01 Mar How to Pick the Best Rewards Card
There are so many Credit Cards to pick from, that when you’re considering getting a new one, you can feel overwhelmed from all of the options. You’re constantly being bombarded by commercials trying to convince you which ones are the best, getting credit card applications in the mail, and it can leave you confused.
Decide what rewards are most important to you
The best credit card for your neighbor might not be the best credit card option for you. You’ll always want to do research on a credit card before applying.
There are three different main types of credit cards.

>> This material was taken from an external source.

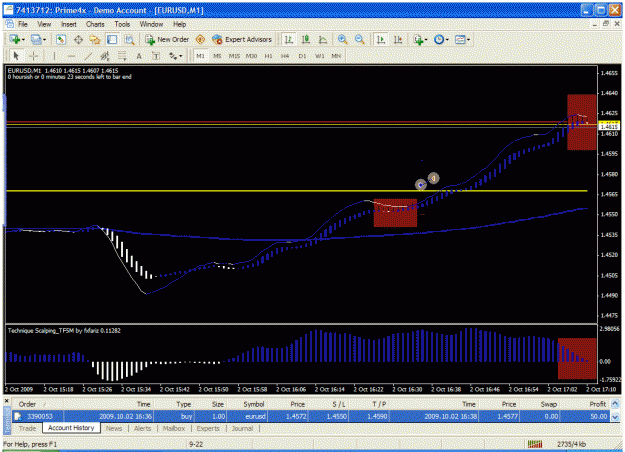This screenshot has width=625, height=452.
Task: Open the Trade tab in terminal
Action: [27, 428]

Cash back and fixed-value cards. These are really simple. You’ll get a certain allotment of points for every dollar spent, usually a 1:1 ratio. When these points have accrued, you can use them. Spending $1,000 would get you 1,000 points, which equals $10.

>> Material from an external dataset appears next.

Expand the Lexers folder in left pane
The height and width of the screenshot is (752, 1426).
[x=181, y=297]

Cobranded credit cards. These align with hotel or airline companies. They usually have a much higher point system, making more than just $0.01 for every dollar spent, and they come with perks in the rewards system for whatever company it’s connected to, such as elite status, free checked bags, or priority boarding. These types of cards are preferred by people who travel a lot, because you can easily earn points towards free flights/cars/hotels.

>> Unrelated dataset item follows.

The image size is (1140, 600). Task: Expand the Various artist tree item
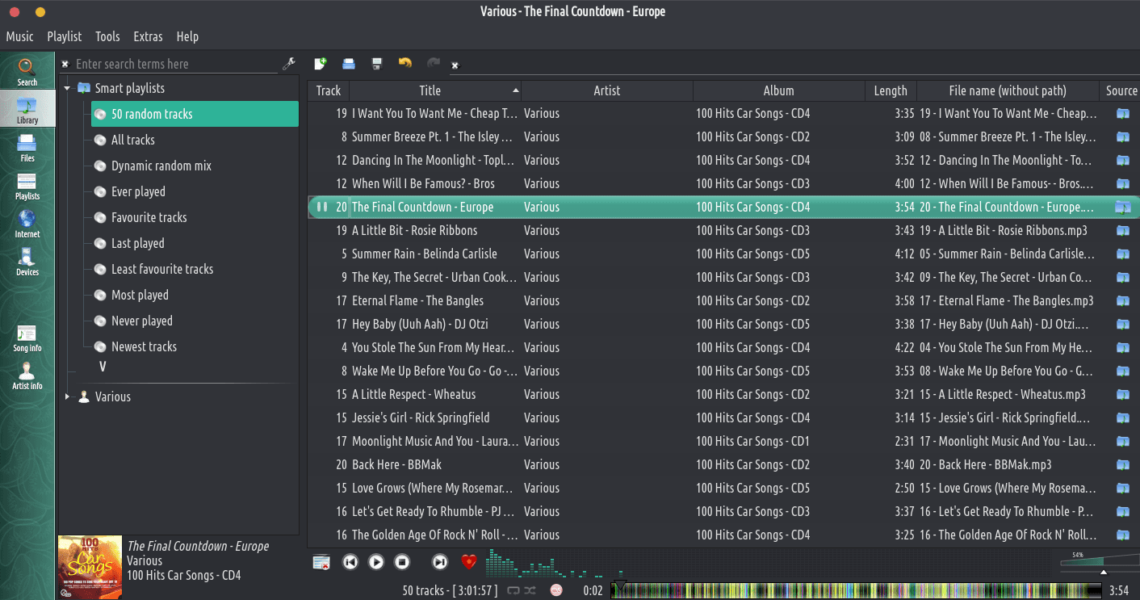click(67, 397)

Transferrable points cards. Most of these cards will let you put the points towards any airline or hotel, or redeem the points for cash. Most of these cards charge annual fees, so you have to figure out if the points you’ll earn will outweigh the fees you’ll pay, to see if this is the best option for you.
Be strategic with your choices
Don’t pick an airline credit card if you hate flying with that airline. But if you already have elite status with an airline and one of the perks with the card is elite status, you may want to pick a different card, since you already have this perk. For someone who travels internationally a lot, you’ll want to select a card that has no foreign transaction fees, because you’ll end up spending enough on those fees that it’ll outweigh the points you earn.
One important thing to remember is that when selecting a card, this isn’t the only credit card you’ll ever have. Don’t apply for more than one at a time, because this will affect your credit. But if you have a card and you realize it isn’t what you wanted, you can always get another credit card and use that one instead. Closing a line of credit can hurt your credit, so instead of closing the credit card, call the company and see if you can downgrade to a simpler card without annual fees. This keeps your line of credit open(and your credit score high), and you can use the card that has better perks.